Although MacCarthy keeps a low profile, every year he does a handful of gigs, one of which takes place at Dublin’s HQ tonight. But this one marks a moment of transition. A new studio in a coverted cowshed at his Wicklow home is being set up to record his third album. A new label, Ride On Records, has been launched with his promoter Pat Egan to record up-and-coming singers doing new material of his. The venerable company Waltons is about to issue a songbook, No Frontiers: The Songs of Jimmy MacCarthy. And, what fun, Angel’s Wings, a song he co-wrote for Westlife’s new album, is to be released as a single.
It is a time of anticipation and of anxiety: “I am not in the whole of myself at the moment because the ‘What if I should fail?’ is here again and the ‘What if I should fail?’ is part of that caution which I believe is the prerequisite for success.”

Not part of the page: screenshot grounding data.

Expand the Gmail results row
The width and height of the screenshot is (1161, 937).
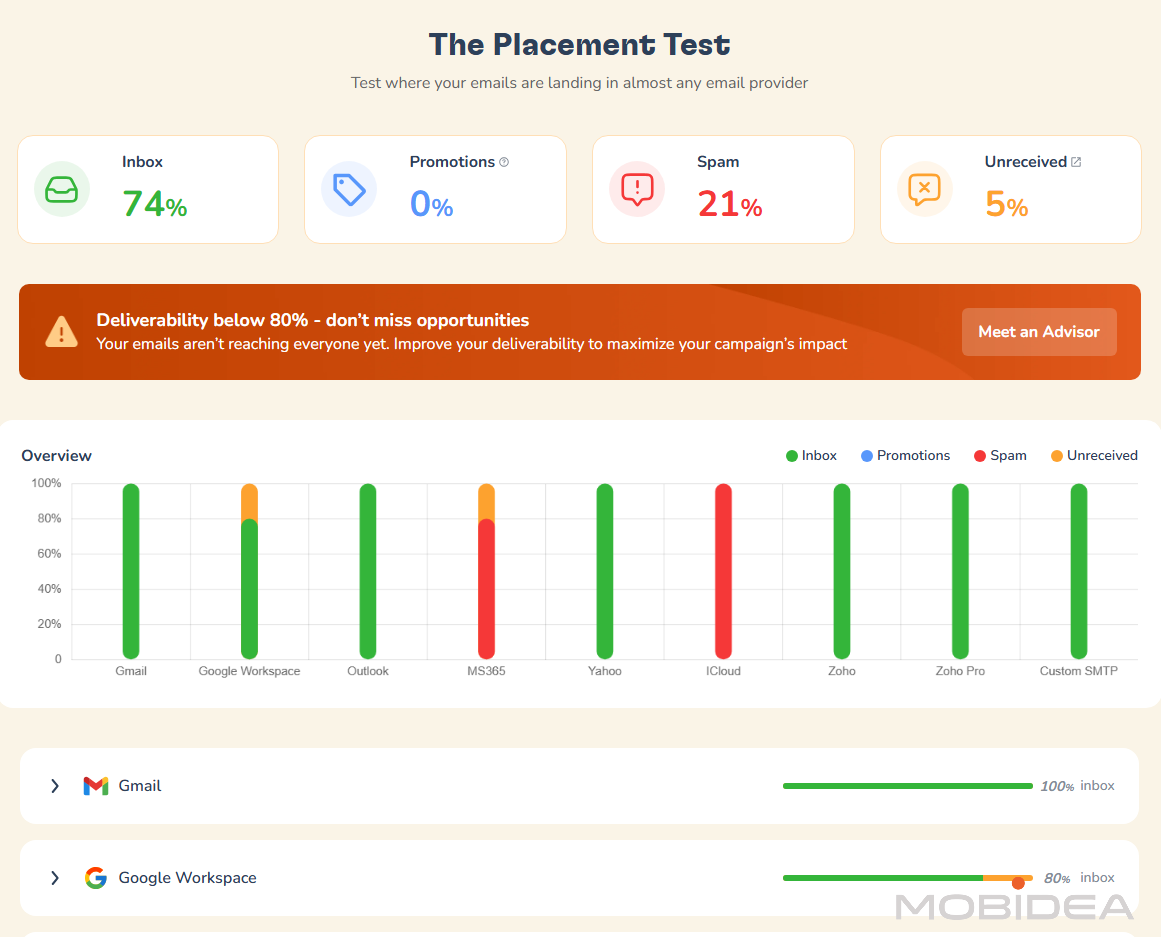coord(55,786)
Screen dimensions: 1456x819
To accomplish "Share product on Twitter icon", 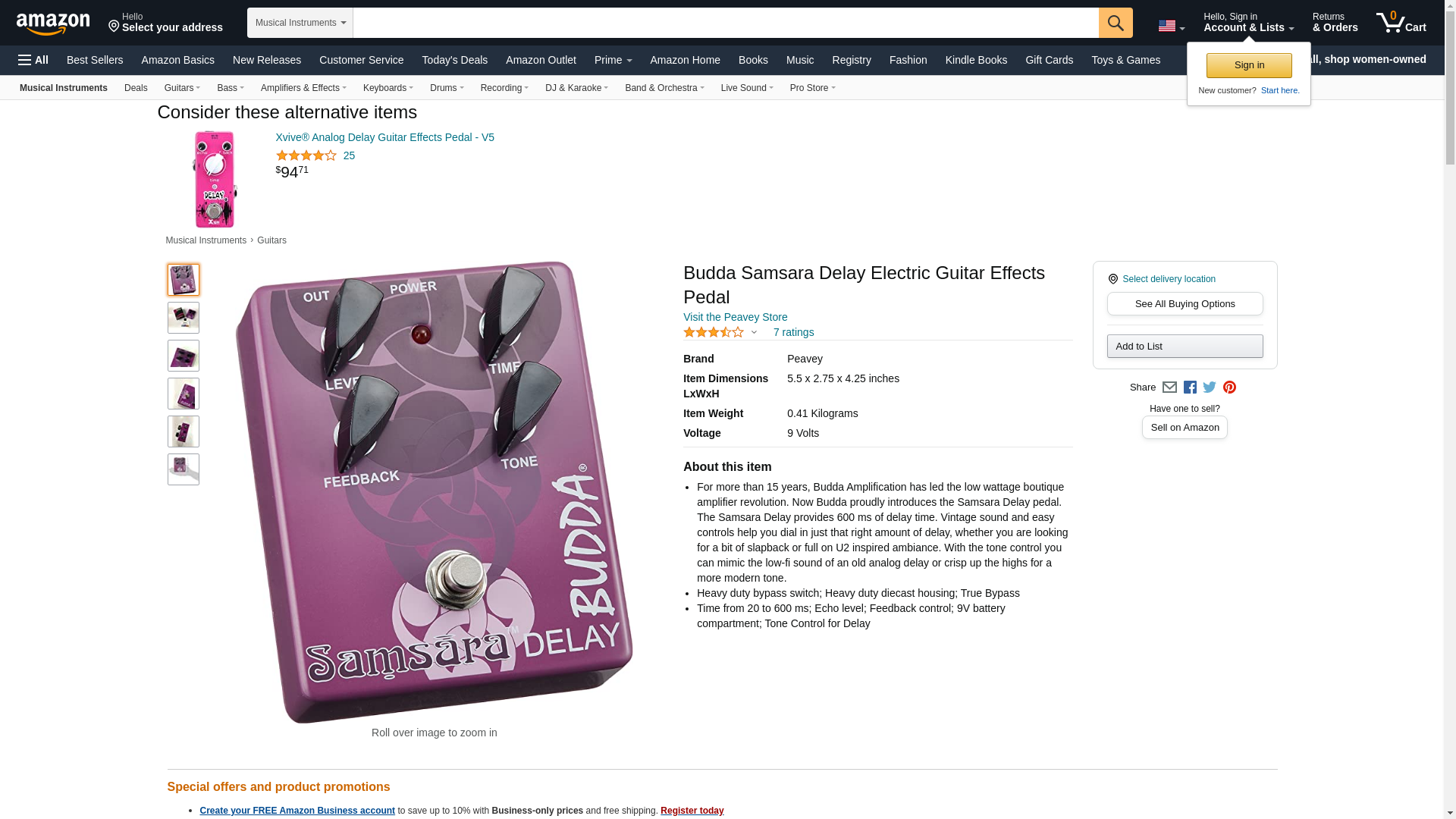I will (x=1210, y=388).
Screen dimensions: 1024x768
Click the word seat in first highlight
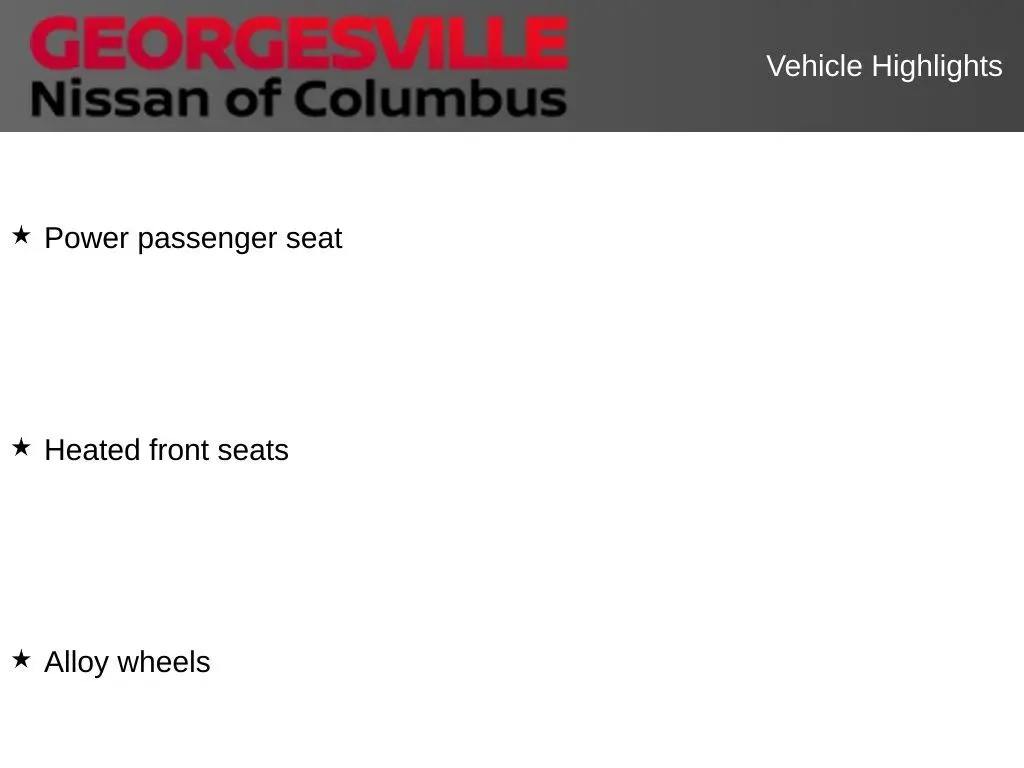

Apart from his distracted playing with a big bunch of keys, there is every reason to believe MacCarthy when he says that this is the best time of his life. About five years go he bought the house and land in Wicklow, spent a few years working on it so that outside it is a model stable rad and inside has a spartan bachelor’s comfort. What is missing in the rambling mini-mansion is untidiness or evidence of the heavy usage it needs to breathe properly.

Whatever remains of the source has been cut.